Digital Minimalism: Week 1

I’m finding it very difficult to give up “browsing” my phone.

But I’ve also realized something interesting (and depressing): a lot of the anxiety, frustration, and lack of patience I feel is caused by my phone habit. I noticed this over the weekend, when I was home with my kids a lot. I usually think of my phone as a little escape from my kids when I’m alone with them: I can grab my phone and talk to my moms’ group, text a friend, browse Instagram. But as I picked up my phone again, and again, and again throughout the day, I realized that the false sense of urgency I feel when checking social media, email, and texts–the false sense that I might miss something if I don’t look rightnow–was just making me more anxious and shortening my patience with my children.

It started to feel like I was waiting for breaks in my childcare duties and activities just to look at my phone. I wasn’t in the moment at all. I was treating whatever was happening on that little screen like it was more important, even more real, than what was happening in my own living room.

I doubt this is a very unusual experience. Doing something like caring for little kids can be very tedious and sometimes pretty frustrating (toddlers!). I think it’s totally okay to admit that. I also think it’s totally okay to encourage your children to amuse themselves while you make a phone call, read a book chapter, cook something, or even watch a little TV. But it’s not okay, for me at least, to be seen sneaking glances at Facebook when I could be engaging with my kids, or at least giving them an example of “mom is busy” that’s healthy and positive, like reading a book, doing a workout, or making my own lunch.

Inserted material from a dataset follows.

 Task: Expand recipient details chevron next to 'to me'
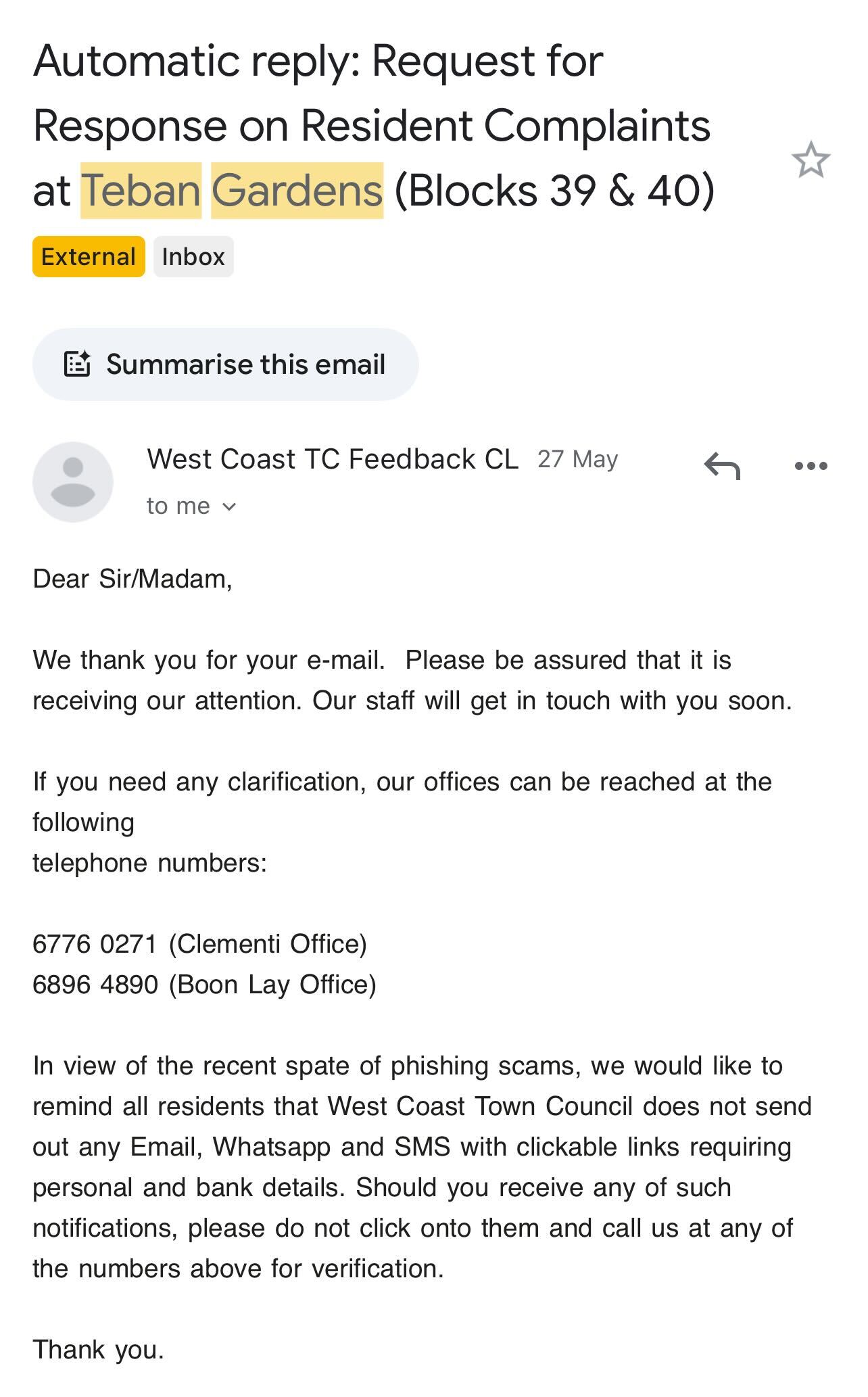(229, 506)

This is probably the most motivating realization I’ve had about my phone/Internet/social media use. I’m hoping it makes this process that much easier.

Digital Minimalism: Day 1

I’ve deleted most of the social media apps from my phone. Facebook is gone, Twitter is gone, and, after much debate, I’ve also deleted Facebook Messenger. I don’t use it to keep in touch with any “real-life” friends, which means that it’s highly unlikely anything time-sensitive will come through on that platform. It can stay relegated to my laptop, which I only open at work, never during my family or leisure time. I have kept the Slack app, which I use to keep up an ongoing group conversation with graduate school friends; for whatever reason, I have no problem checking this app only occasionally.

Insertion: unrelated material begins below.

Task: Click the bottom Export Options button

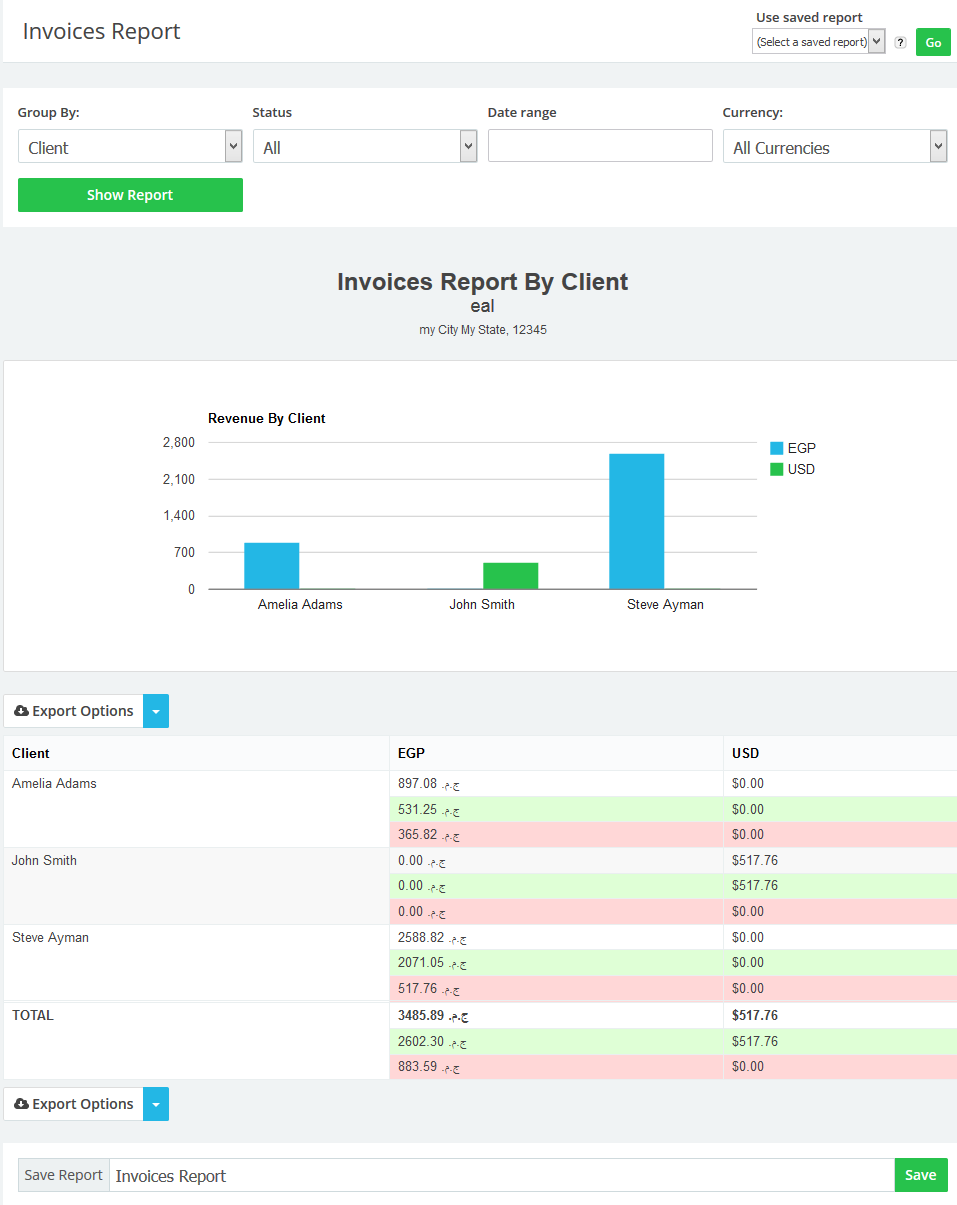Action: [74, 1104]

The biggest remaining problem is Instagram. This app is cleverly designed to only be truly accessible through a mobile device. It doesn’t display well on a desktop browser, and I don’t think you can post to it that way. The “stories” function makes it incredibly addictive, because unless you follow only a handful of people, there’s almost guaranteed to be new content every time you open the app, even if you open it every twenty minutes. It’s insane.

Should I delete Instagram? YES. YES I SHOULD. But I find that I can’t. Instead, I’ve moved the app to a hidden screen and set an alarm for when I can check it each day: 1pm, when I am either eating lunch at work or when both kids are napping at home.

In addition to deleting several apps, I’ve also downloaded a couple of new ones. These are Flipd, an app you can use to temporarily disable all other downloaded apps on your phone for set periods of time, and Calm, a meditation app that I’ve been using for guided meditation sessions and sleep. It is unconnected to social media, and its single-use nature makes it uncompelling to scroll through mindlessly. There’s nothing to do on it if you’re not going to do a meditation session.

My biggest realization is that I need to bring a book with me to work. I have periods of downtime, while I’m waiting for someone to send a task back to me or complete their part of a project, and I’m used to filling those little gaps of time with social media or random online scrolling. I could fill them with a few pages of a book I’m reading instead. I bet I could make significant additional progress on whatever I’m reading that way.